Outside quake stricken Mexico City, most kids going back to school

Published: 25 Sep 2017 - 12:13 pm | Last Updated: 05 Nov 2021 - 11:35 am
JOJUTLA, MEXICO: A girl is seen outside a collapsed primary school, 5 days after a 7.1 earthquake in Jojutla, Morelos state, Mexico on September 24, 2017. (Daniel Cardenas - Anadolu Agency)

JOJUTLA, MEXICO: A girl is seen outside a collapsed primary school, 5 days after a 7.1 earthquake in Jojutla, Morelos state, Mexico on September 24, 2017. (Daniel Cardenas - Anadolu Agency)

By Lizbeth Diaz and Ana Isabel Martinez | Reuters

MEXICO CITY: Most schools in Mexico City remained closed on Monday after last week's deadly earthquake, but children outside the capital were set to return to their classrooms, although aftershocks were still jolting the country.

Search operations in the Mexican capital were narrowed to a handful of buildings destroyed by the 7.1 magnitude earthquake last Tuesday that killed at least 320 people.

The quake rendered thousands of people homeless with many of them living in tents in the streets or emergency shelters, but there were signs that the 20 million people living the greater metropolitan area were gradually resuming their routines.

"Our neighborhood is in mourning," said Deborah Levy, 44, from trendy Condesa district that was among the worst hit. "Some neighbors and friends got together (Sunday).

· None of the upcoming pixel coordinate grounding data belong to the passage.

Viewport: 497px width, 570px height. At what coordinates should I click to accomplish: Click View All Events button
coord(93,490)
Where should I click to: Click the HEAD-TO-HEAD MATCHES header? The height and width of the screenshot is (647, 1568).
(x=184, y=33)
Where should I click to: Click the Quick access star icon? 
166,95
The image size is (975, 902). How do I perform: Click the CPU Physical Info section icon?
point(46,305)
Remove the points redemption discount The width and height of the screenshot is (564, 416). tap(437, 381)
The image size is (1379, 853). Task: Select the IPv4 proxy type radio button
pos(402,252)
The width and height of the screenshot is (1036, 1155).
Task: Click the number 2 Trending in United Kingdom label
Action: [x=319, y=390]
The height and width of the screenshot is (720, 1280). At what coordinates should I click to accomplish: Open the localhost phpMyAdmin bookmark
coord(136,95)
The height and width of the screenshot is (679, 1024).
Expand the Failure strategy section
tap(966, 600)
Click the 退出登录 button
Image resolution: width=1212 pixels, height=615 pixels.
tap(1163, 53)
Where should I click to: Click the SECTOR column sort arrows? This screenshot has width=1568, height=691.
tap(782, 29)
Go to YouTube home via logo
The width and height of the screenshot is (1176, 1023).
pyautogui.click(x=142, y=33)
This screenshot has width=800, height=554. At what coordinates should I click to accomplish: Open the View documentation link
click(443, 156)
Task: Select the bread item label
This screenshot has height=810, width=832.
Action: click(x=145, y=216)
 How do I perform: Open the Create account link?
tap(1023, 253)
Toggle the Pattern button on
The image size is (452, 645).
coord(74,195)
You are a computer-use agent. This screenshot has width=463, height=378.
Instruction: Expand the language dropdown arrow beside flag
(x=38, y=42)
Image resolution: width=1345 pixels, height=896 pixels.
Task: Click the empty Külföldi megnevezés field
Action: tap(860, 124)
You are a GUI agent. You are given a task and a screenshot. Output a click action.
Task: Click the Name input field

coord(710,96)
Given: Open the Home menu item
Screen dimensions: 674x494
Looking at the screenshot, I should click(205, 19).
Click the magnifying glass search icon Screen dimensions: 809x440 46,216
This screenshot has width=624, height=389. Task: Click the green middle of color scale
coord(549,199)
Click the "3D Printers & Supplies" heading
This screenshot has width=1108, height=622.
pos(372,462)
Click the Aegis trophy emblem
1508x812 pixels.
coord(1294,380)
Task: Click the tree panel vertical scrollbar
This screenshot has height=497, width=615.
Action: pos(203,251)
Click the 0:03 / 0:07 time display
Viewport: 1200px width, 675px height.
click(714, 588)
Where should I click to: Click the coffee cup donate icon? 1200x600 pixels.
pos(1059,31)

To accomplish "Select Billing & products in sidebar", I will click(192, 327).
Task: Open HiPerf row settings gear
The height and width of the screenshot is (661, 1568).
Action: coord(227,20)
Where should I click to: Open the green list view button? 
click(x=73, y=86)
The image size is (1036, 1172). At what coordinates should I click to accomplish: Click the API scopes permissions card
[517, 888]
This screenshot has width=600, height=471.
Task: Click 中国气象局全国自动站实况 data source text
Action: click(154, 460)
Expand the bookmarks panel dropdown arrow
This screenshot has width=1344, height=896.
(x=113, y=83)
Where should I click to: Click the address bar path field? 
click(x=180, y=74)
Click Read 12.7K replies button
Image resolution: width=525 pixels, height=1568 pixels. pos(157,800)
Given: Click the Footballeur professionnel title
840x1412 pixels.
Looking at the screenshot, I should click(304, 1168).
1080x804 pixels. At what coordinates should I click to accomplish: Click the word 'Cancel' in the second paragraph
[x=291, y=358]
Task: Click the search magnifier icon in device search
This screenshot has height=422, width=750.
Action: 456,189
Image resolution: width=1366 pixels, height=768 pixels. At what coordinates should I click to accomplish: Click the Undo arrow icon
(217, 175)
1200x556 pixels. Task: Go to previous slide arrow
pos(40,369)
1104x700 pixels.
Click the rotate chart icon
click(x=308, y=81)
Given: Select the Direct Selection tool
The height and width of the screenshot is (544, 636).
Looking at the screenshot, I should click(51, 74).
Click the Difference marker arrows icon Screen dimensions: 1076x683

We went to eat to cheer ourselves up, looking for a little normality."

Some of the most affected neighborhoods, those built on top of a soft ancient lake bed, still had entire blocks cordoned off.

More than 44,000 schools in six states were due to reopen on Monday, but only 103 of them in Mexico City, which suffered most of the fatalities.

Officials said they did not want to impede relief efforts, so more than 4,000 public schools and nearly as many private schools in the capital will remain closed for now.

The National Autonomous University of Mexico, with 350,000 students at campuses in and around Mexico City, will resume classes on Monday.

Of 6,000 damaged buildings, some 1,500 have yet to be inspected, said Horacio Urbano, president of Centro Urbano, a think tank specializing in urban issues and real estate.

Ten percent of the damaged buildings were constructed after 1990, by which time strict building codes had been enacted in the wake of the 1985 earthquake that killed some 10,000 people.

Search operations, using advanced audio equipment to detect signs of life beneath tonnes of rubble, continued at a few buildings with help from teams from as far afield as Israel and Japan.

At a school in southern Mexico City where 19 children and six adults had been reported killed, officials recovered the body an adult woman on Sunday.

The search for survivors continued in a ruined office building in the Roma neighborhood and in a five-story apartment building in historic Tlalpan.

Authorities called off efforts in the upper-middle class Lindavista zone after pulling 10 bodies from the rubble over several days, and work at the Tlalpan building was briefly halted on Saturday by a magnitude 6.2 aftershock.

Another 5.7 aftershock struck on Sunday off the west coast, jolting southwestern Mexico, and seismologists predicted more tremors to come.

While aid and volunteer workers have flooded into the accessible districts of Mexico City, people in more remote neighborhoods and surrounding states have received less attention.

Miguel Angel Luna, a 40-year old architect, joined a caravan of civilians that headed out late last week to help isolated communities scattered around the base of the Popocatepetl volcano in the state of Morelos.

Around 40 percent of the adobe homes he saw in poor villages had been completely destroyed and some 80 percent were heavily damaged, Luna said.

"We're talking about very poor communities," Luna said.

"They don't have tools, they don't have materials, they don't have money to rebuild."